In a February filing with the US Patent and Trademark Office, the NCAA claims that a trademarked advertising campaign by Virginia Urology Center called “Vasectomy Mayhem” is “confusingly similar” to the association’s trademarked “March Madness.”
The continued use of “Vasectomy Mayhem” is “likely to result in confusion, mistake, or deception” that the campaign and/or the urologists are “in some way legitimately connected with, or sponsored, licensed, or approved by” the NCAA, the association claimed.
From the sidelines, “Vasectomy Mayhem” may seem like nothing more than a desperate shot at a birth control campaign by the Richmond, Virginia-based doctors. But a replay of the campaign’s ballsy theme helps explain why the NCAA is staying firm on the issue.

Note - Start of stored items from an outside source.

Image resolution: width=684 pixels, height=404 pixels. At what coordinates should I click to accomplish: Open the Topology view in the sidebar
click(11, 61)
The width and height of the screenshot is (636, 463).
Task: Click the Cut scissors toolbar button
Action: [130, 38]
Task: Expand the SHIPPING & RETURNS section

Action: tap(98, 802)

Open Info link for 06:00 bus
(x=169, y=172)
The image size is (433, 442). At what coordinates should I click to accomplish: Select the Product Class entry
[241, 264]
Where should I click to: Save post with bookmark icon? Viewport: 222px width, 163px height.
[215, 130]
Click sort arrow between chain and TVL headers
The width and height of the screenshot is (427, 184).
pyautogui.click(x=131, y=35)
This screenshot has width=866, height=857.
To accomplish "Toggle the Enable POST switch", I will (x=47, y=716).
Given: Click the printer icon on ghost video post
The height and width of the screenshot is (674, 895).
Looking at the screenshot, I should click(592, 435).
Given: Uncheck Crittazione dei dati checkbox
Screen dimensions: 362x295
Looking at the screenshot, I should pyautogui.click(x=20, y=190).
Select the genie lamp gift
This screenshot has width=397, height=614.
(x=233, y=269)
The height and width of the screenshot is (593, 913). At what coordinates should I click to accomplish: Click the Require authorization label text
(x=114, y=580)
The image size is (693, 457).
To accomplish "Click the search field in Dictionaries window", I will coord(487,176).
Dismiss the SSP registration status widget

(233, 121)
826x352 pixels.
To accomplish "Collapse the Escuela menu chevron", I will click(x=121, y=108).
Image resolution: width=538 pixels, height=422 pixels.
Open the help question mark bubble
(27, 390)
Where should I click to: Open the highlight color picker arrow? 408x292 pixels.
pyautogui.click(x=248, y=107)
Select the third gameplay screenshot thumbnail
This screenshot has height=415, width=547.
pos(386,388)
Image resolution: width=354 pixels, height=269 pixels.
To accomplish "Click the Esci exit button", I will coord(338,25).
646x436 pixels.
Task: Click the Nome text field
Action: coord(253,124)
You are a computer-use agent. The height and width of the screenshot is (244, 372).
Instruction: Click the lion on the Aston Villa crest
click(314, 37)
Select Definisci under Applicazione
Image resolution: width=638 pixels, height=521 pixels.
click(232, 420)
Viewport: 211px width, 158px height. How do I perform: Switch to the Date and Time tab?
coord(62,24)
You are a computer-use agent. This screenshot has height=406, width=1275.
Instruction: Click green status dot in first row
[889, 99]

The urologists explicitly link vasectomies to the annual tournament, writing on their website that the annual campaign in March originally “started so men could watch college basketball for the 3 recovery days” after the procedure.
Balls and tubes
Vasectomies are a nearly 100 percent effective form of male birth control that involves only low-risk, outpatient surgery. In a 10- to 30-minute procedure, doctors snip and tie off the vas deferens—the tubes that carry sperm from the testicles to the urethra. In most cases, it is far less costly and complicated than female sterilization and long-term birth control drugs for women. Doctors simply recommend that men rest for 24 hours and take it easy for two or three days after the snipping.
In March of 2011, Virginia Urology published a post on their website offering patients a special “recovery kit” if they have their vasectomy between March 16 and April 1, the rough timeframe of the NCAA tournament. “Prime basketball is on the tube all month so no better time to get it done,” the post said.
Similarly, in a video advertisement for the campaign, the urologists implore potential patients to “call now to align your couch time with optimal tube time for the best games.” It also uses images of basketballs and a basketball tournament bracket and includes the phrases “Hoops Madness” and “Vasectomy Madness,” playing on the March Madness theme. In another video, doctors appear on an actual basketball court, dribbling a ball.
Dominic Madigan, a lawyer for Virginia Urology, told NBC News that he’s confident the USPTO was correct in granting the doctors’ trademark of “Vasectomy Mayhem.”
“We don’t think anyone has confused our vasectomy ads with any other organization,” Madigan said. “We are disappointed with this costly and unnecessary legal challenge but will remain focused on caring for our community.”
Still, the urologists appear to have tried to scrub the mayhem from their website. The link to the vasectomy mayhem page (https://www.uro.com/about-us/vasectomy-mayhem/) is simply titled “Vasectomy Time” now, and vasectomymadness.com redirects to an error message on the practice’s website. The urologists now tout the link VasectomyTime.com, which is apparently for any time.